The ‘/proc/kallsyms’ is by default accessible only by root user. Of course, the prerequisites are that the kernel hasn’t been already compiled since this protection starts taking effect during the compilation of the kernel as we’ll see later in this post. Additionally, the ‘GRKERNSEC_DMESG‘ option should be enabled (you’ll see later why) and the grsecurity’s RBAC system is enabled to hide other important files that could leak important information to attackers.
The patch begins in the ‘Makefile’ that grsecurity creates to compile the kernel. This file is stored at grsecurity/Makefile and among others, includes this:
ifdef CONFIG_GRKERNSEC_HIDESYM extra-y := grsec_hidesym.o $(obj)/grsec_hidesym.o: @-chmod -f 500 /boot @-chmod -f 500 /lib/modules @-chmod -f 700 . @echo ' grsec: protected kernel image paths' endif
So, if enabled it will also change the permissions of ‘/boot’, ‘/lib/modules’ and the current directory’s to be only accessible by their owner which in this case is root user. This will prevent attackers from using kernel image or System.map files to obtain various kernel symbols and kernel modules’ information from ‘/lib/modules’.

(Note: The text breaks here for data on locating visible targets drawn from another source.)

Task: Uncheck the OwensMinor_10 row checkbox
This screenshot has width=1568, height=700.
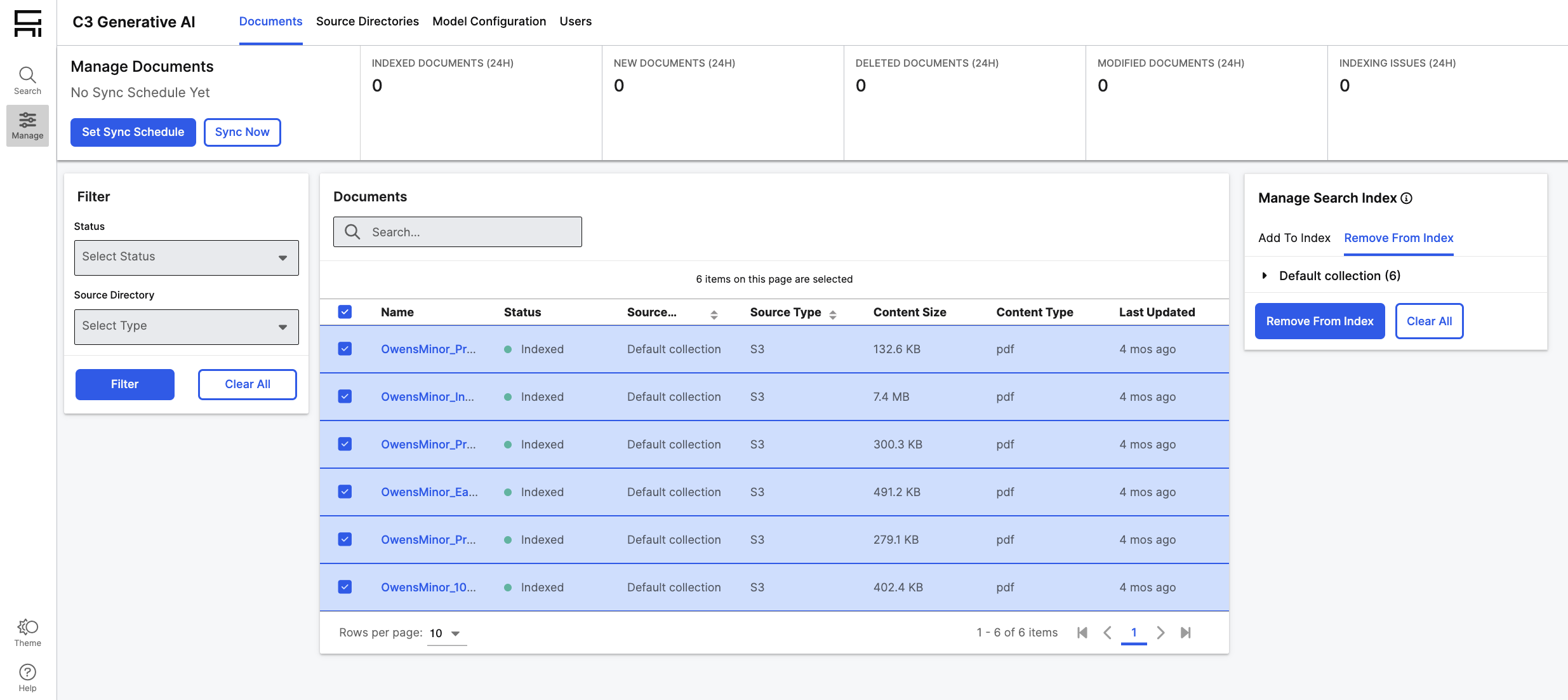Action: tap(345, 587)
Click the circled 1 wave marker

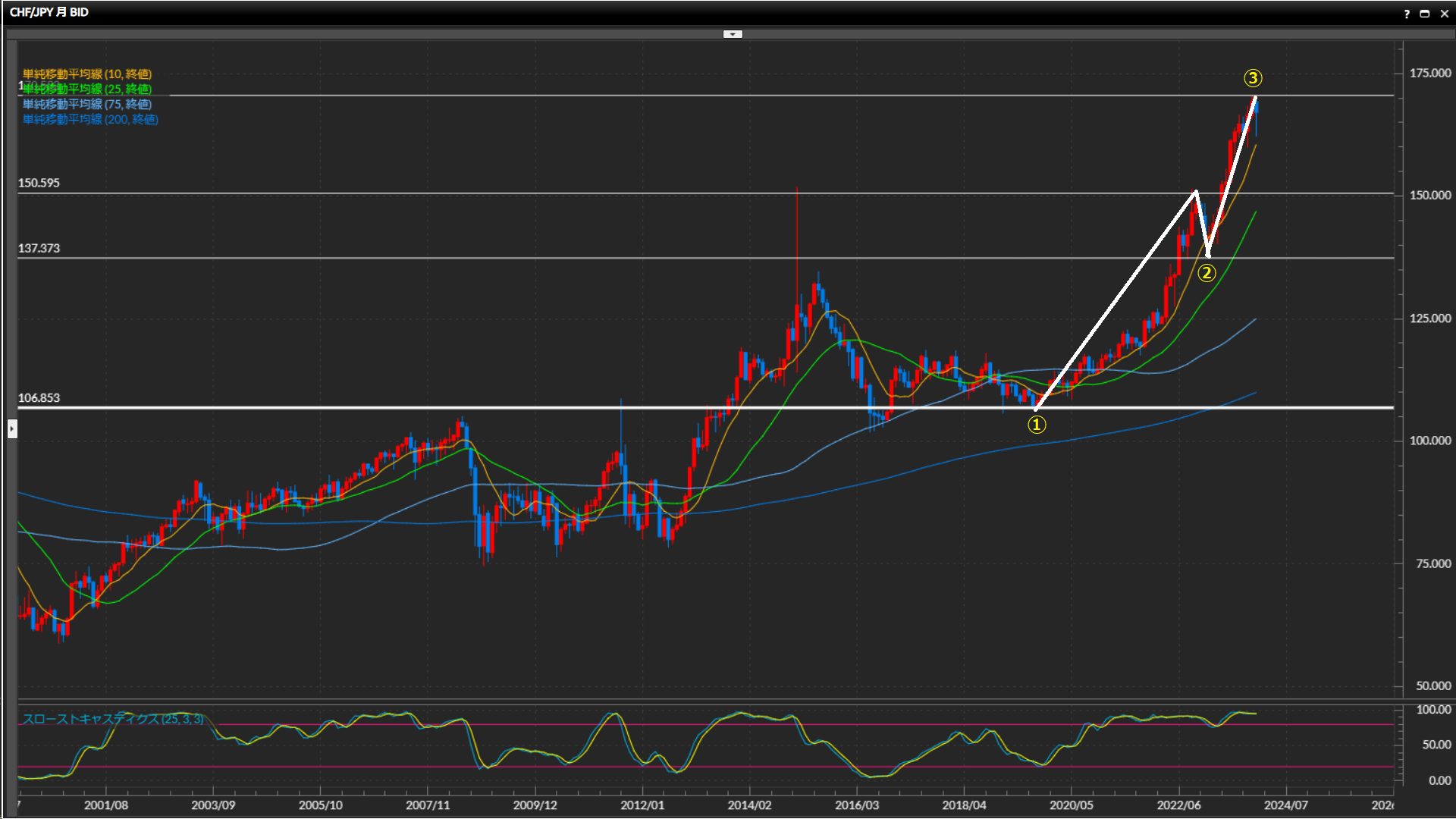(x=1037, y=425)
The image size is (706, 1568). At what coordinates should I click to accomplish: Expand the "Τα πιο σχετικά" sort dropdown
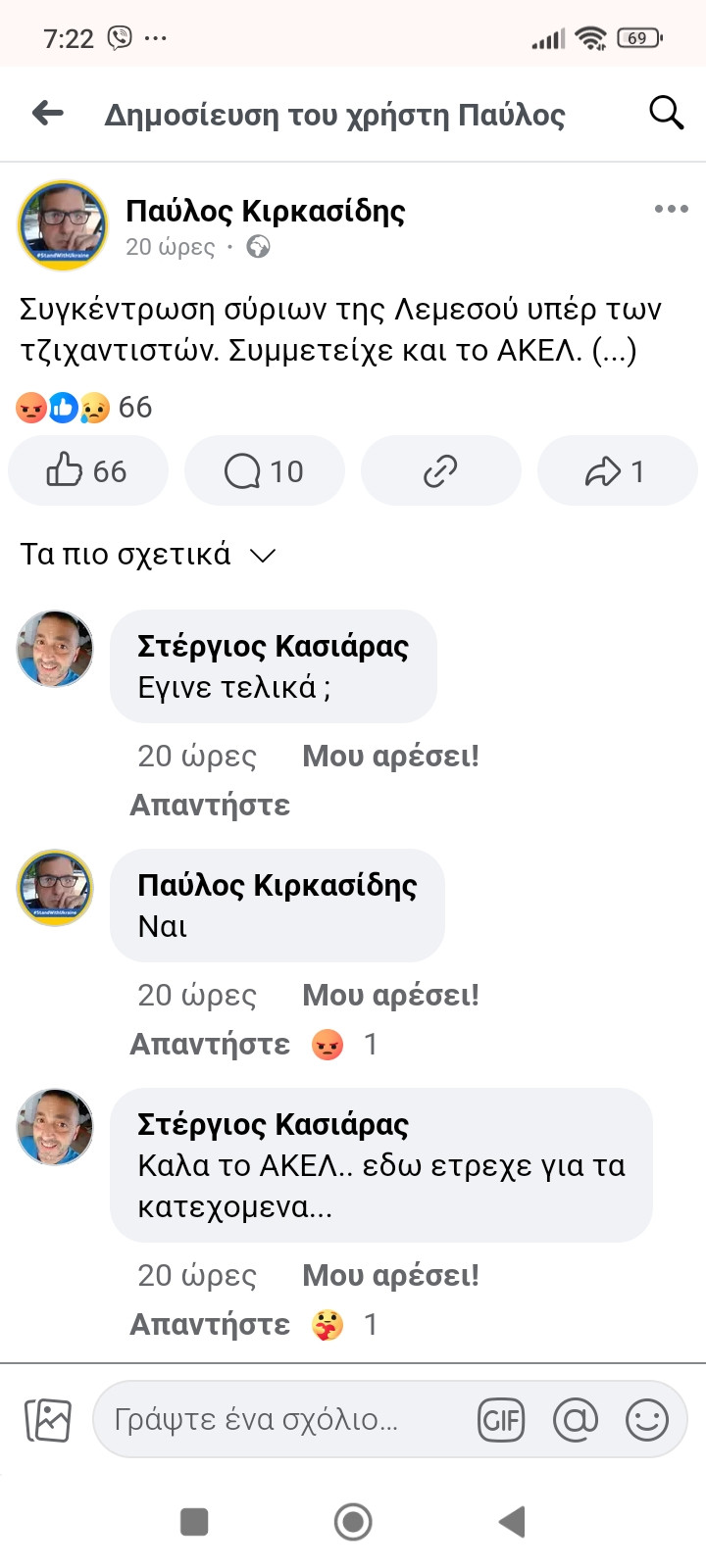[x=147, y=555]
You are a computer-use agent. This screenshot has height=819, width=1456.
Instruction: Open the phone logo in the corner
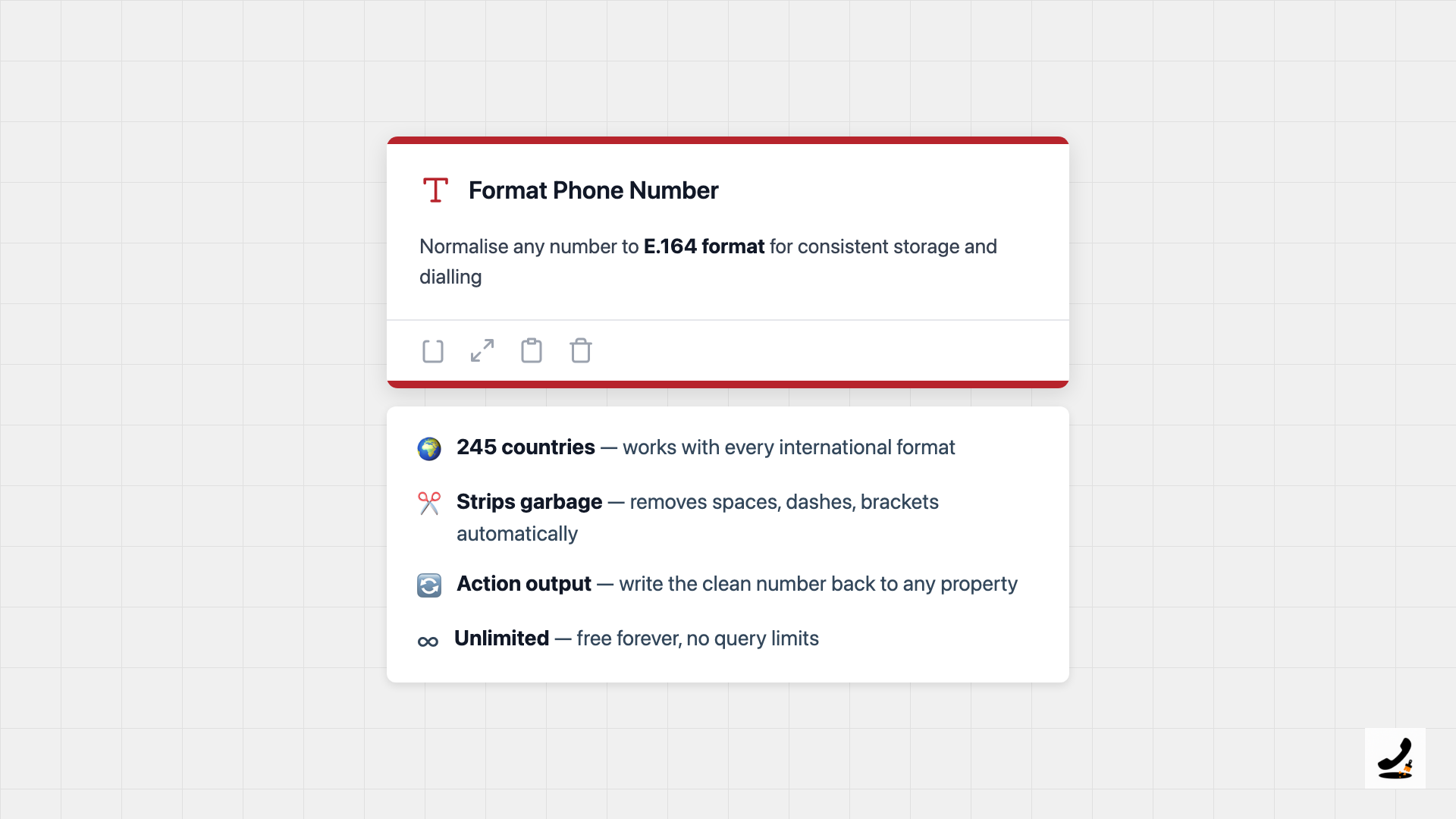coord(1395,758)
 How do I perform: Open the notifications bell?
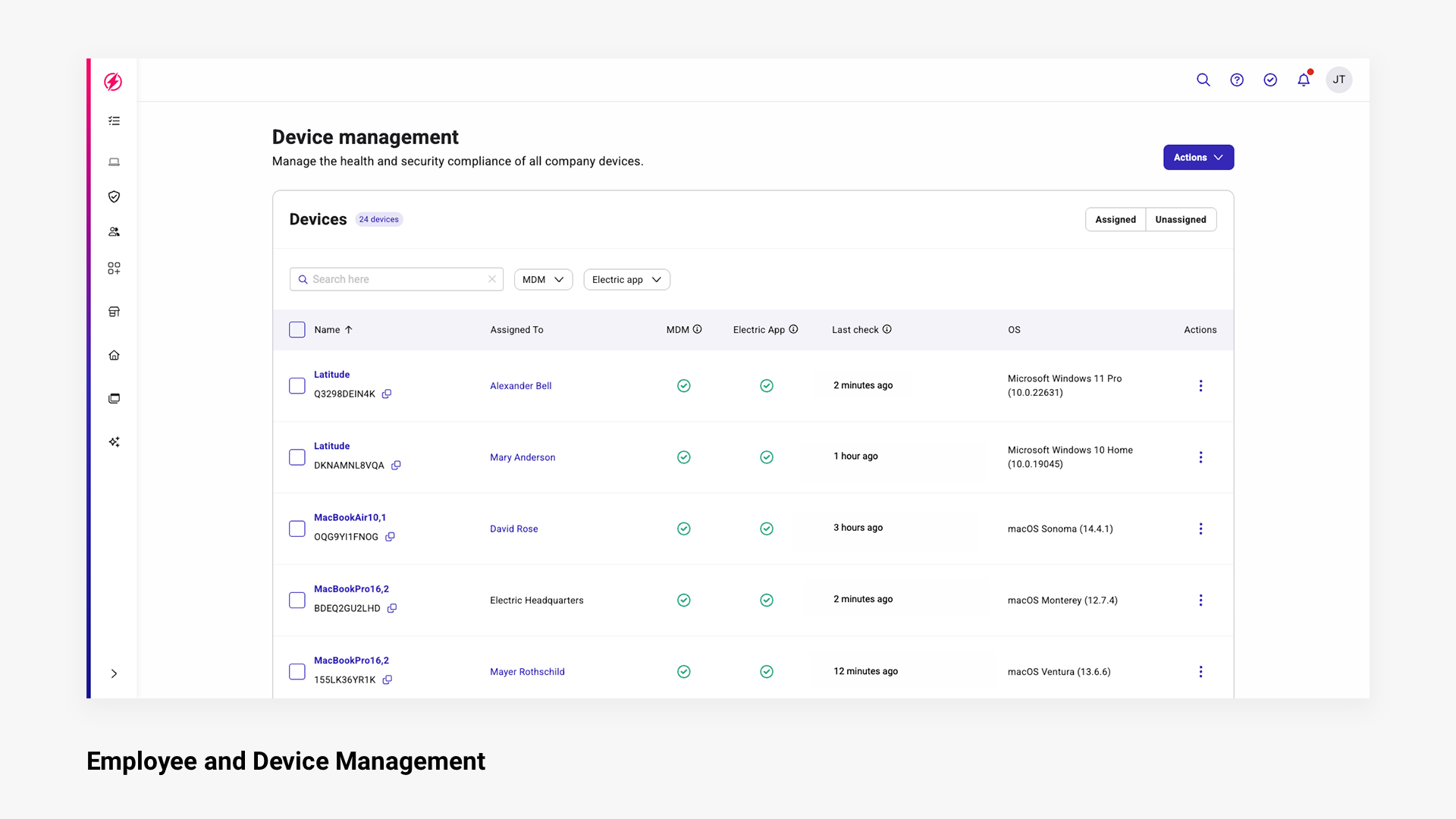click(1304, 80)
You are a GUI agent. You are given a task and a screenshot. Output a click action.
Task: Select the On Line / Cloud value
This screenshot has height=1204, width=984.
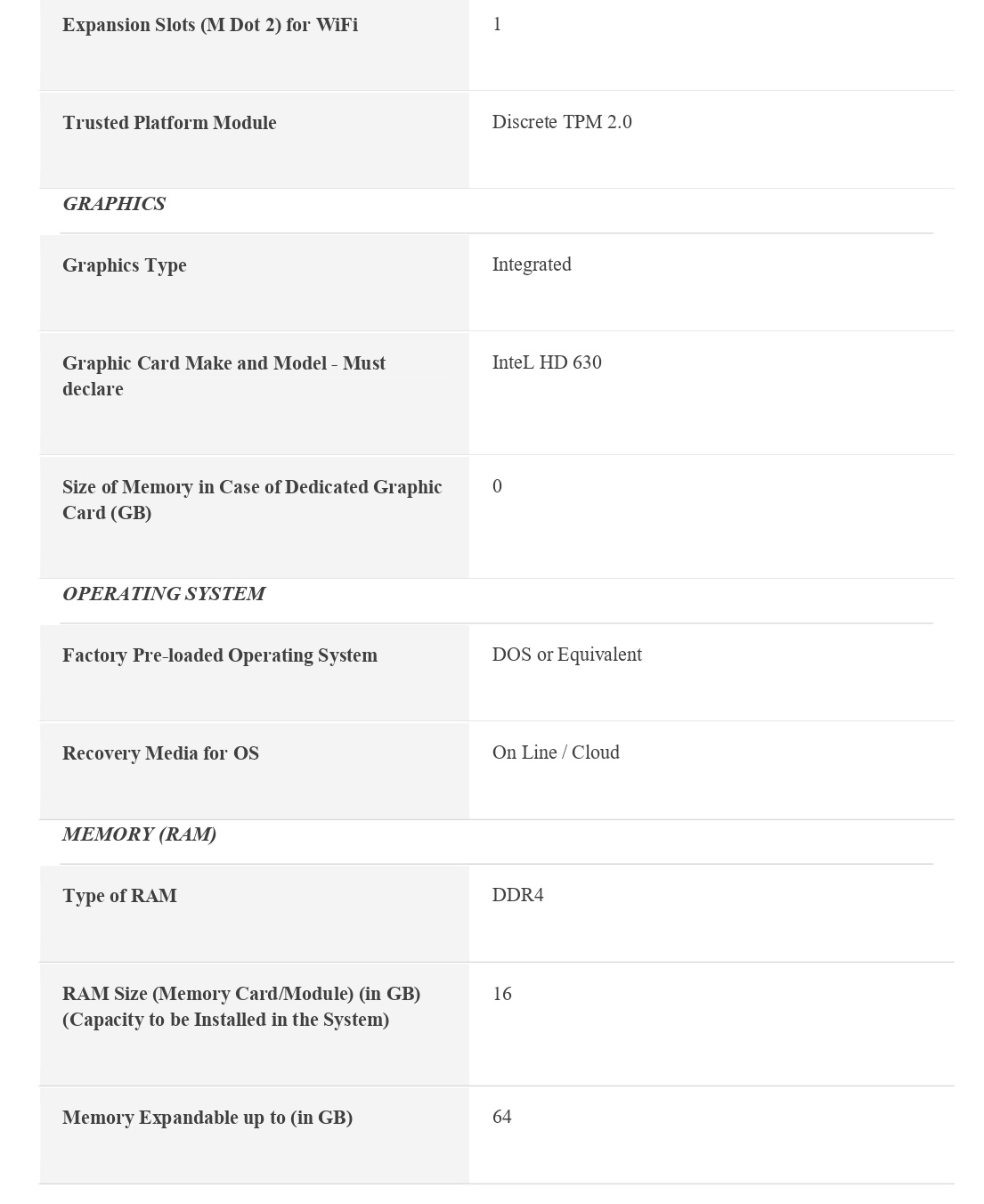point(556,752)
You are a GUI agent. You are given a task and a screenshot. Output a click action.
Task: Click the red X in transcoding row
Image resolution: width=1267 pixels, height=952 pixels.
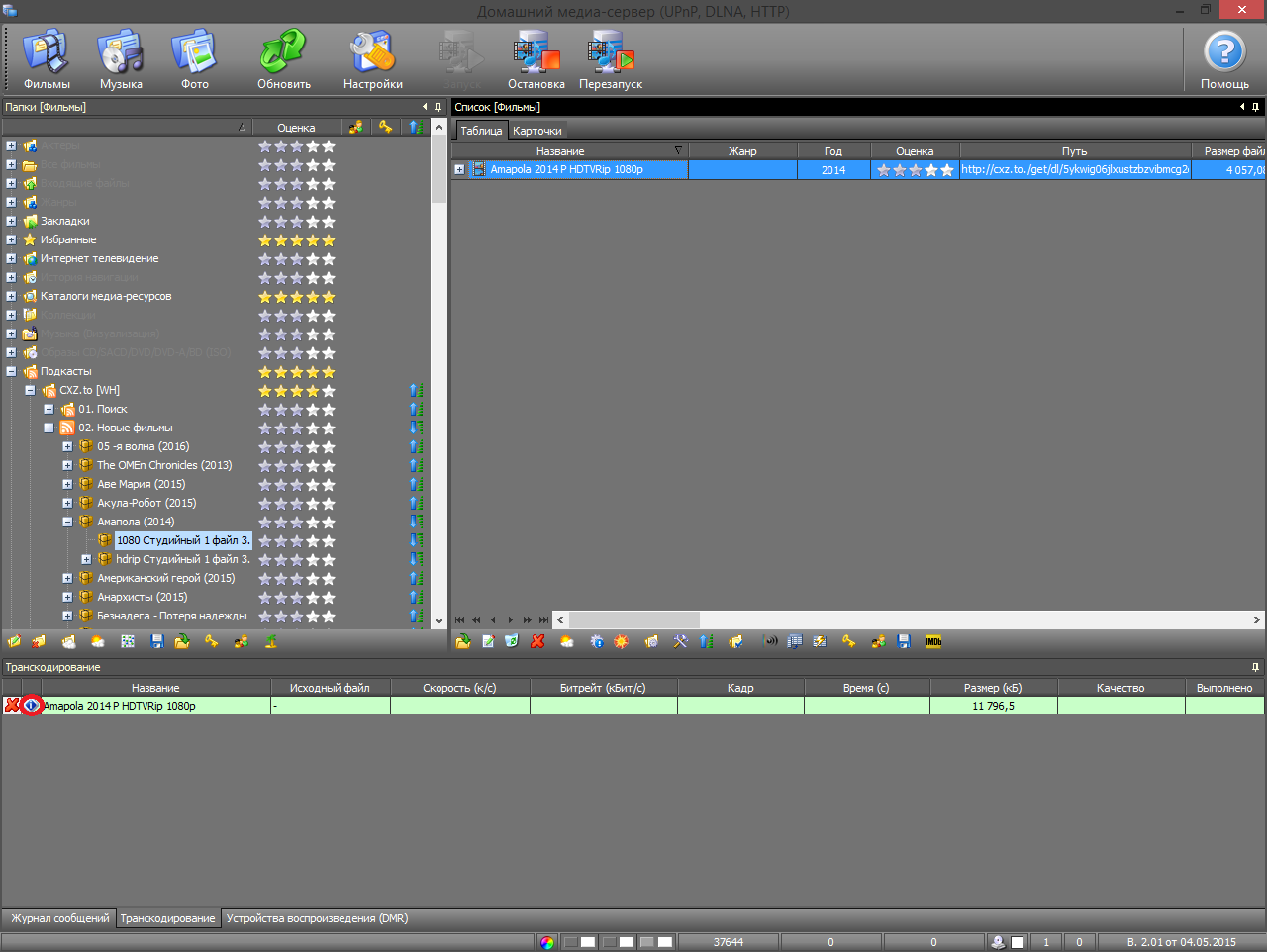12,706

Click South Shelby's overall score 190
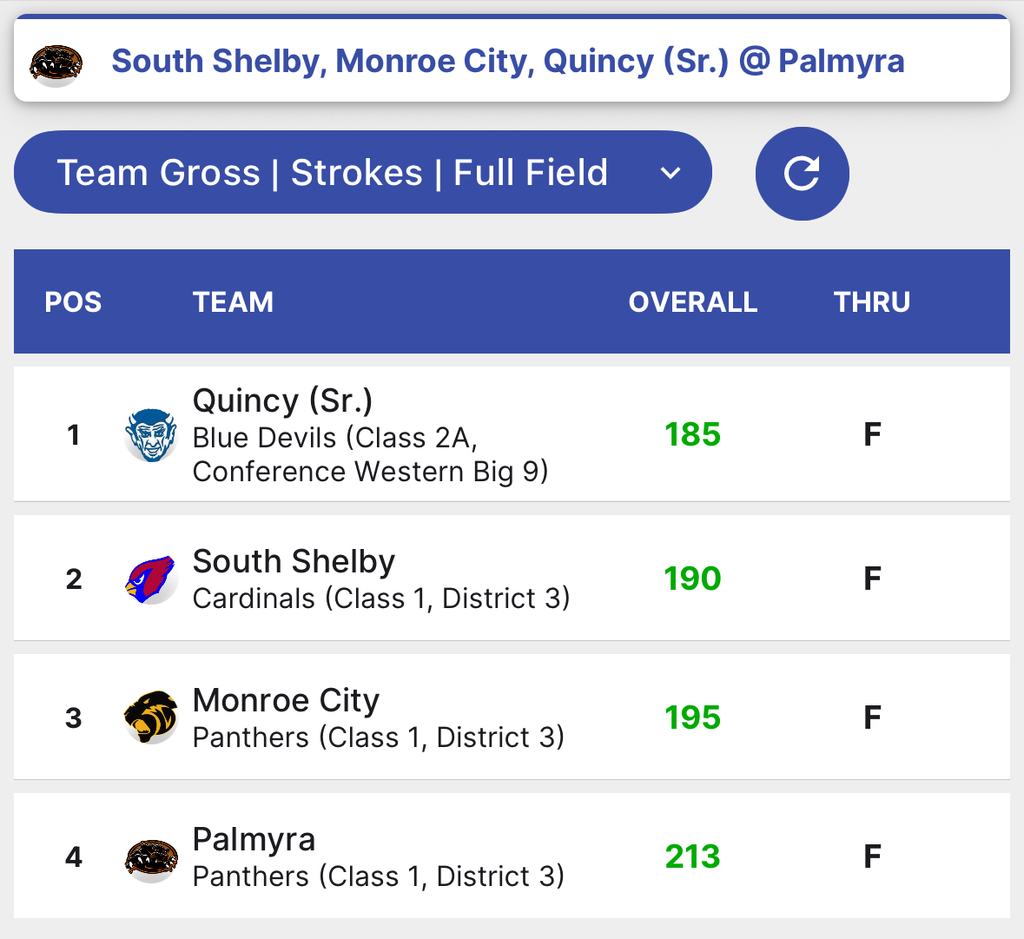click(693, 579)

The next file patched is the include/linux/kallsyms.h header file where grsecurity patches it to look like this:
#define KSYM_NAME_LEN 128
#define KSYM_SYMBOL_LEN (sizeof("%s+%#lx/%#lx [%s]") + (KSYM_NAME_LEN - 1) + \
2*(BITS_PER_LONG*3/10) + (MODULE_NAME_LEN - 1) + 1)
struct module;
#if !defined(__INCLUDED_BY_HIDESYM) || !defined(CONFIG_KALLSYMS)
#if defined(CONFIG_KALLSYMS) && !defined(CONFIG_GRKERNSEC_HIDESYM)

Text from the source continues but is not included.